On Tuesday, Valero Energy Corporation’s (NYSE:VLO) stock rating received an upgrade from Goldman Sachs, moving from Neutral to Buy. The investment firm also increased the price target on Valero shares to $154, marking a significant rise from the previous target of $127. The upgrade comes as Valero’s stock has shown strong momentum, posting an 11.5% return in the past week alone. According to InvestingPro data, the stock is currently trading at $130.49, with analysis suggesting it remains undervalued despite recent gains.

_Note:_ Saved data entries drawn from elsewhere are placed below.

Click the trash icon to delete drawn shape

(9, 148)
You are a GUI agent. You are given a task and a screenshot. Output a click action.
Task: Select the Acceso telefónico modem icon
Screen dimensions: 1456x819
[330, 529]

Goldman Sachs analysts, led by Neil Mehta, provided a positive outlook on Valero’s earnings potential, projecting an increase in EPS from approximately $7.50 this year to over $12.50 by 2027. This growth is anticipated to be driven by a mix of share repurchases, limited refining capacity additions, and improving crude differentials due to the return of OPEC+ supply. The firm’s EPS estimates for Valero are 12% and 10% above the FactSet consensus for the years 2025 and 2026, respectively. As a prominent player in the Oil, Gas & Consumable Fuels industry, Valero has maintained dividend payments for 37 consecutive years, currently offering a 3.46% yield.
While acknowledging the potential risks of a "hard landing" scenario for oil demand and the broader economy, the analysts cited the latest insights from the Goldman Sachs Economics Research team, which discussed positive developments in China-US trade relations. This information contributed to the more optimistic stance on the stock. InvestingPro analysis reveals that Valero maintains strong financial health with a current ratio of 1.56, indicating liquid assets well exceed short-term obligations.
The investment firm highlighted several unique factors that make Valero an attractive investment, including the company’s position as the producer with the lowest cost, its exposure to the Gulf Coast, where there is believed to be a crude/product advantage, and the ongoing capital returns supported by a current cash balance near $5 billion.
Valero Energy Corporation, with its upgraded status and new price target, is positioned by Goldman Sachs as a company with strong potential for growth and a robust strategy for delivering shareholder value in the coming years.
In other recent news, Valero Energy Corporation reported a net loss of $595 million for the first quarter of 2025, with earnings per share (EPS) of -$1.90, significantly missing the forecasted EPS of $0.80. However, the company’s revenue exceeded expectations, reaching $30.26 billion, surpassing the forecast of $28.84 billion. On the analyst front, Goldman Sachs upgraded Valero’s stock rating from Sell to Neutral, citing a reassessment of the refining sector and Valero’s financial position, and increased the price target to $127.00. Meanwhile, Raymond James adjusted its price target for Valero Energy to $150.00 from $155.00 but maintained a Strong Buy rating, highlighting the company’s potential in the refining sector and growth in renewable diesel markets. Additionally, Valero’s recent stockholders’ meeting saw the retirement of director Robert A. Profusek and the re-election of non-employee directors. These developments are part of Valero’s ongoing efforts to navigate the complex energy landscape, focusing on shareholder returns and strategic positioning.